Eduard, le fils caché, ou plutôt laissé dans l’ombre. Cette étrangeté de l’hérédité (pensait son père). Ce problème sans solution. Ce prisme explosé, cette conscience affolée. Et cette grande sensibilité au final. Eduard était un enfant et adolescent talentueux, appliqué et passionné. Il aurait pu être brillant, il aurait pu trouver une belle place dans cette grande communauté humaine, mais il passera la majorité de sa vie dans un établissement psychiatrique à lutter contre le fantôme du père, pourtant vivant. Contre son absence, sa démission familiale. Où résidera vraiment la fracture entre eux ? Là, au creux de la séparation parentale, alors qu’Eduard est encore tout petit ? Dans la schizophrénie qui bouleversera la réalité et les pensées du fils ? Où dans cette confrontation, pour Albert, à cet échec profond à incarner le rôle de père, absorbé par celui de l’homme de Science ?
____
• _Consigne_
Recopiez chacune des phrases qui se terminent par un point d'interrogation dans le texte sur Eduard.

• _Données fournies_
____
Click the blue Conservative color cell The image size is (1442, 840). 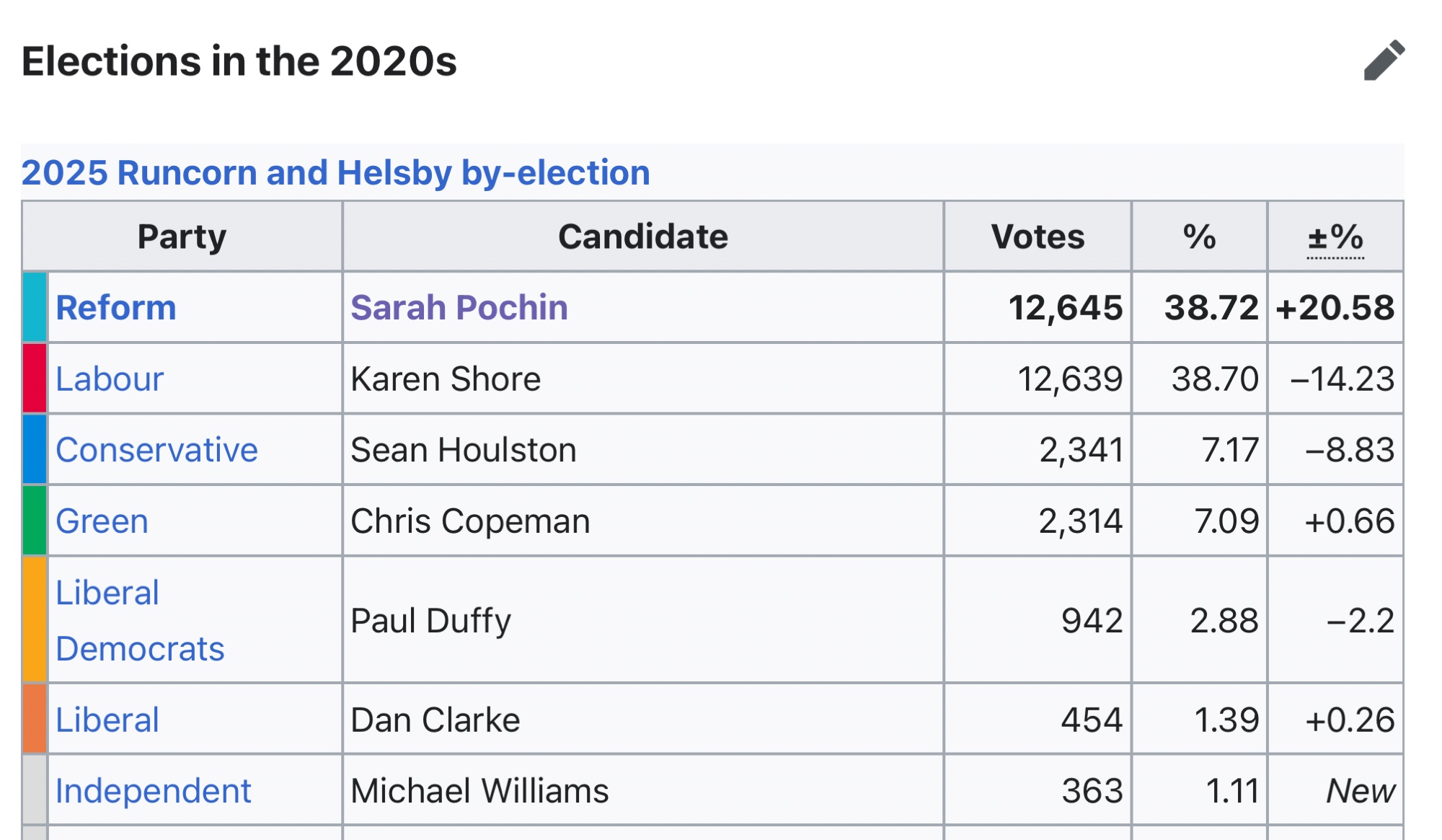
____
• _Réponse_
- Où résidera vraiment la fracture entre eux ?
- Là, au creux de la séparation parentale, alors qu’Eduard est encore tout petit ?
- Dans la schizophrénie qui bouleversera la réalité et les pensées du fils ?
- Où dans cette confrontation, pour Albert, à cet échec profond à incarner le rôle de père, absorbé par celui de l’homme de Science ?